## SELECTED EXTRACT
+++
[Editorial] S. Korea’s conglomerates can learn from Kim Woo-choong’s adventurousness

Posted on : 2019-12-11 17:38 KST Modified on : 2019-12-11 17:38 KST
Daewoo Group founder Kim Woo-choong’s funeral at Ajou University Hospital on Dec. 10.
Daewoo Group founder Kim Woo-choong’s funeral at Ajou University Hospital on Dec. 10.

Kim Woo-choong, a pioneer of “global management” and former chairman of the now-defunct Daewoo Group, passed away on Dec. 9, at the age of 83. Few Korean businessmen have lived such an eventful life, or could claim such a mixture of distinction and disgrace.

Unlike the other founders of South Korea’s chaebols — such as Lee Byung-chul of Samsung and Chung Ju-yung of Hyundai — Kim Woo-choong started his career as a lowly office worker. Kim launched the group under the name Daewoo Industrial in 1967, at the age of 31, with just 5 million won (US$4,185) of capital. Within the next 30 years, he built the country’s second-largest conglomerate, a sprawling empire encompassing automobiles, heavy industry, shipbuilding, electronics, finance, and hotels, elevating Kim into the “hero of the salaryman” because of his humble beginnings.

As Kim described in his book “It’s a Big World, and There’s a Lot to Do,” he spent the 1990s traveling from one country to another as he created his brand of global management. At one time, 350,000 of employees, both in Korea and other countries, were part of a network of some 600 overseas subsidiaries and branch offices that accounted for 14% of Korea’s exports.

But Kim’s global management was shattered by the 1997 Asian financial crisis. After assuming the chairmanship of the Federation of Korean Industries in March 1998, he sought to help Korea weather the economic crisis by claiming a US$50 billion current account surplus, but in the end, he wasn’t able to save the Daewoo Group. Given its reliance on massive debt, the group was strangled by soaring interest rates and exchange rates, both of which more than doubled.

When the Kim Dae-jung administration turned the screws of corporate restructuring, the group fell apart in 1999. After spending a few years hiding abroad, Kim was convicted in 2006 of fraudulent accounting to the tune of 20 trillion won (US$16.74 billion), setting a new record. He was given a prison sentence of 8 years and 6 months and fined 17.9 trillion won (US$14.98 billion), only to be pardoned in 2008. Kim devoted his remaining energy over the past decade to visiting his “second home” of Vietnam and training young people in starting businesses overseas.
+++
## SUPPLIED INFORMATION
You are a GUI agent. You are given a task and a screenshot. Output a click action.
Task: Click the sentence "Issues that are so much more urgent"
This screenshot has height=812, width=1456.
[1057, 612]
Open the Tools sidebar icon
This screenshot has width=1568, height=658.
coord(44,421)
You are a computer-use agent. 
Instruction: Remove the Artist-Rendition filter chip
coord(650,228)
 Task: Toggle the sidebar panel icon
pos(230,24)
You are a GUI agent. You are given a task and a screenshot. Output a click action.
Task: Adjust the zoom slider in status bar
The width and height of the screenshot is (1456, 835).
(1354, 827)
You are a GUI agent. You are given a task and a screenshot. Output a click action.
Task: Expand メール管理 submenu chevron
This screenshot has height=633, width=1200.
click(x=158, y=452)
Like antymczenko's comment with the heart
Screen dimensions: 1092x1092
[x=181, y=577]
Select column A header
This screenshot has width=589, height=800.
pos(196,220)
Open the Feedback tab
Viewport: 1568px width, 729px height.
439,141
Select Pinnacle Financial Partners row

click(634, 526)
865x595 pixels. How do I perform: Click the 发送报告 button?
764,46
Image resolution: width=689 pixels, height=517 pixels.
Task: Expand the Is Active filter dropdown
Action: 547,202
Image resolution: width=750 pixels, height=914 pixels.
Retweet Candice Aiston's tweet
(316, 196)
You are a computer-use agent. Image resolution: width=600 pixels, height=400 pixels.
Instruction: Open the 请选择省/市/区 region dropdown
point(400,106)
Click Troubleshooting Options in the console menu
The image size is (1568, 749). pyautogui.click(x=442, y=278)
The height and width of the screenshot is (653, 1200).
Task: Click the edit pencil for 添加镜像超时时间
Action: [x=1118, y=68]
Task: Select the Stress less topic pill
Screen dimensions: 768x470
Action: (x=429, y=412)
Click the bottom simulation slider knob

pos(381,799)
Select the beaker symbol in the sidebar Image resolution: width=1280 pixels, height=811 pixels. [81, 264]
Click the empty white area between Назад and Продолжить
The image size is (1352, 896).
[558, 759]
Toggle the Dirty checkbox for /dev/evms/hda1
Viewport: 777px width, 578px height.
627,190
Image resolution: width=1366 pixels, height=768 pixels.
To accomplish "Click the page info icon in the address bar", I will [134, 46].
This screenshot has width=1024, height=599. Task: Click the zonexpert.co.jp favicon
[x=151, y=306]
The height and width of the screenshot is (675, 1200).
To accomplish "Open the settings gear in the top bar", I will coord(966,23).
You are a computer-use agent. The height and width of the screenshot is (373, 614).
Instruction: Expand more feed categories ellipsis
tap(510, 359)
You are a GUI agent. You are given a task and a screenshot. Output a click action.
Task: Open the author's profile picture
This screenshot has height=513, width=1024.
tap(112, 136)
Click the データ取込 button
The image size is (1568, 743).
+++
## PROMPT
Please rewrite the part of the editorial that begins at "Unlike the other" and stops after "his humble beginnings.", swapping "sprawling empire" for "vast business empire". The entries have nothing to do with the editorial.

## EXPECTED ANSWER
Unlike the other founders of South Korea’s chaebols — such as Lee Byung-chul of Samsung and Chung Ju-yung of Hyundai — Kim Woo-choong started his career as a lowly office worker. Kim launched the group under the name Daewoo Industrial in 1967, at the age of 31, with just 5 million won (US$4,185) of capital. Within the next 30 years, he built the country’s second-largest conglomerate, a vast business empire encompassing automobiles, heavy industry, shipbuilding, electronics, finance, and hotels, elevating Kim into the “hero of the salaryman” because of his humble beginnings.